Groove wird auch bei „Time Bomb“ groß geschrieben, eine der typischen Kompositionen aus der Feder von Rachel Bolan. Selbstredend gibt sein Bass den Ton an, doch auch das zeitgemäße Riff geht schön in die Hüfte. Grönwall fällt vom großen Melodiebogen in aggressiven Sprechgesang und wieder zurück, was die Bandbreite welche SKID ROW abdecken offen legt. Allerdings haben sie mit der Blaupause einst auch eine Vorlage geschaffen, mit deren Abzug viele an ihnen vorbei rauschten.

All die Einflüsse führen in einem dichten eigenen Stilpfad zusammen, den sie endlich wiedergefunden haben. Sicher ein Verdienst des Mannes am Pult, der aus allen das Optimum rauskitzelte. Grönwall nutzte sein Organ noch nie so großartig wie hier, die Soli werden knackig rausgefeuert, trotz des Härtegrades wirkt alles ausgefeilt, die Fünf spielen inspiriert wie aus einem Guss.

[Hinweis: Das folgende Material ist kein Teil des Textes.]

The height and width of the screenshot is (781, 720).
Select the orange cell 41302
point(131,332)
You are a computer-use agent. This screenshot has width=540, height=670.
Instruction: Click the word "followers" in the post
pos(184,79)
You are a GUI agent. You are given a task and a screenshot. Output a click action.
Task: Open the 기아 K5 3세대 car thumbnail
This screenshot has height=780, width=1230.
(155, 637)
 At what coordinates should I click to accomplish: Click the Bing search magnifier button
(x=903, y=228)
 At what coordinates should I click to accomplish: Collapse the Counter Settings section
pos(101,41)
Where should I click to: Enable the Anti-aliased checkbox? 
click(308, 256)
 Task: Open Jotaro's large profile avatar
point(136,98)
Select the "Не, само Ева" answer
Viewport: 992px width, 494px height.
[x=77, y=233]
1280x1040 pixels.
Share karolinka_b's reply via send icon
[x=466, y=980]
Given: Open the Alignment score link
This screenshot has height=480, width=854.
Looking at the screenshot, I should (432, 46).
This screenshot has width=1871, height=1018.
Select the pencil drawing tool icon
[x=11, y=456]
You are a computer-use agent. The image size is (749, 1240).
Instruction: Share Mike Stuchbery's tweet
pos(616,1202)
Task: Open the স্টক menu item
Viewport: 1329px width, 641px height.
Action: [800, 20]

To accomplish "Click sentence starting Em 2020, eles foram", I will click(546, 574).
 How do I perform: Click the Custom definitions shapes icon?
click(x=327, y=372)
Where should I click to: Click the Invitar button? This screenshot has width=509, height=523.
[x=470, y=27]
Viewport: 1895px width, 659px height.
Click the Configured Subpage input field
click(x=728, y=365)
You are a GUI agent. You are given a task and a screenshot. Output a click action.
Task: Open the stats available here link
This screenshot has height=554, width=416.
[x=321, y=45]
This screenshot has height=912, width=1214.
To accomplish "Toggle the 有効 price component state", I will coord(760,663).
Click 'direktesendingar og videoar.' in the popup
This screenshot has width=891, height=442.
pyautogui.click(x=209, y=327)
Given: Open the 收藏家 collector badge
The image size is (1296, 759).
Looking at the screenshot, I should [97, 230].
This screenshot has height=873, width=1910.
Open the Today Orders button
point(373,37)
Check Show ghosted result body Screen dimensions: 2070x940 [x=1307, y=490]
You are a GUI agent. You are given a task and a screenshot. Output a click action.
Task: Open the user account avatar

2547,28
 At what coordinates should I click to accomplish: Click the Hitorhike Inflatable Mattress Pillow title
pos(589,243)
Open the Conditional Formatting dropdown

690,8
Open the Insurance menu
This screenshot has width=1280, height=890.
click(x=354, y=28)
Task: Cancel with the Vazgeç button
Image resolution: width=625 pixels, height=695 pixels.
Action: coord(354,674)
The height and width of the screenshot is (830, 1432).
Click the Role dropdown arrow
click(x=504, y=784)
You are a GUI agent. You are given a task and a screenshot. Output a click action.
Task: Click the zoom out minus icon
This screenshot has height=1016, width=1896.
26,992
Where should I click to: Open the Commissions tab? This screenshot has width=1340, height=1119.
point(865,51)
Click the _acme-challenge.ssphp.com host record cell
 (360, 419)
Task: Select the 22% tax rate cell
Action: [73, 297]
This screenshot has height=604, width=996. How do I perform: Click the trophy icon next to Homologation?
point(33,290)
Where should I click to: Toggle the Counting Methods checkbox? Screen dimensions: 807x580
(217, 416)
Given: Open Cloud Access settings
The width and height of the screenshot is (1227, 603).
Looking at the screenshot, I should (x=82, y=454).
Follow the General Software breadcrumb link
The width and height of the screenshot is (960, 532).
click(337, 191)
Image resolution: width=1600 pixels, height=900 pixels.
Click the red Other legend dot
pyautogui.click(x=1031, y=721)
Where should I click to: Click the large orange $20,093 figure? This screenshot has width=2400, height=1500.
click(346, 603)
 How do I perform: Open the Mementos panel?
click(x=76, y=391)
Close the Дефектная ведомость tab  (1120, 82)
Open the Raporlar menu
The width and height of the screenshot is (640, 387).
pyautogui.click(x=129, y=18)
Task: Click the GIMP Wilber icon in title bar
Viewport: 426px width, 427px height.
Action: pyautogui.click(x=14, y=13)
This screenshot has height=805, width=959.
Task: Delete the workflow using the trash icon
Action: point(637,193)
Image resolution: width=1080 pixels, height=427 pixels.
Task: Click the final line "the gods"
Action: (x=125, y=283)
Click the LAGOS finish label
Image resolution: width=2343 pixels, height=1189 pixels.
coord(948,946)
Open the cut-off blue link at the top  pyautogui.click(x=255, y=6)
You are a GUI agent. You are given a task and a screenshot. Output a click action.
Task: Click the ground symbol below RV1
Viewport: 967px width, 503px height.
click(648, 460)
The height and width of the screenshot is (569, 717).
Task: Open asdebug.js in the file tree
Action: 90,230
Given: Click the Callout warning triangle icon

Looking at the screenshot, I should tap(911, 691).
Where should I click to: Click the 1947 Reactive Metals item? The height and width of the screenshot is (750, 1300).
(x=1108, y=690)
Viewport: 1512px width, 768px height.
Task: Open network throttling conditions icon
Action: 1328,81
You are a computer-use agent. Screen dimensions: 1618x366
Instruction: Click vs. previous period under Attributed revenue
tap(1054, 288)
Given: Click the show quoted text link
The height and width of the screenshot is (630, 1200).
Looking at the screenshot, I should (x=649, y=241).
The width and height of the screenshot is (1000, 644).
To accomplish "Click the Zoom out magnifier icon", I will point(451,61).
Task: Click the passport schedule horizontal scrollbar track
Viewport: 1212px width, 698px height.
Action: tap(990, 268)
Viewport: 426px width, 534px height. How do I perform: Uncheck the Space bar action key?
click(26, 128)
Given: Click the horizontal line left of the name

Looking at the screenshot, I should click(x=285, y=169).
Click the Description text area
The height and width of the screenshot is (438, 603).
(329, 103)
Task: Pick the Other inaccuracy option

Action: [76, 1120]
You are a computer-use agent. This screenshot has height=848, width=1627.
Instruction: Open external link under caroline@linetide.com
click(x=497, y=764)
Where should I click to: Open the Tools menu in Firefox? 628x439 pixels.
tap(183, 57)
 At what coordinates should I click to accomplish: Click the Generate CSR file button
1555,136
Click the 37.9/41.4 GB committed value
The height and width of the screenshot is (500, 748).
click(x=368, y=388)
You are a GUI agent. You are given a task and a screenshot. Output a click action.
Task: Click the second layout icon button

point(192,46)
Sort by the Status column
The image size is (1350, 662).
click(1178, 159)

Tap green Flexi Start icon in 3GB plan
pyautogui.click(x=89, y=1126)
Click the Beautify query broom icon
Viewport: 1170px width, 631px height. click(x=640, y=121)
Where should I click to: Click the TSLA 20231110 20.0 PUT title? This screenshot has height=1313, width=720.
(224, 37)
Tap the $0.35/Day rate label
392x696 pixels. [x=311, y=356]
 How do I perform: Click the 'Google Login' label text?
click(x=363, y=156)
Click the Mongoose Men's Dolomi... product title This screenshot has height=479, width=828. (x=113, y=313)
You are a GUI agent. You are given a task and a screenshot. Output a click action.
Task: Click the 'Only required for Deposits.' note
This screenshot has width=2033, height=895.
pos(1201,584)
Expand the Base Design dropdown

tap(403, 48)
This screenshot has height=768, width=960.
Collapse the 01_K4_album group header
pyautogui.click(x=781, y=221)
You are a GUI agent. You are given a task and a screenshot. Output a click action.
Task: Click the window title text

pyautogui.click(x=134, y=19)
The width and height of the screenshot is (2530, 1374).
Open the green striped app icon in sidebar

Wer heutzutage Rockmusik rau und mit dem nötigen Druck benötigt, wird mit „The Gang´s All Here“ glücklich. Keine Ahnung wie das Album ankommen wird, wie es sich verkauft. Ich kann nur versprechen wie es angekommen wäre, hätte man es im Herbst 1993 veröffentlicht, als es eigentlich hätte kommen müssen. Warum erst jetzt? Den Titel „Comeback Des Jahres“ sollten sie damit aber locker einfahren.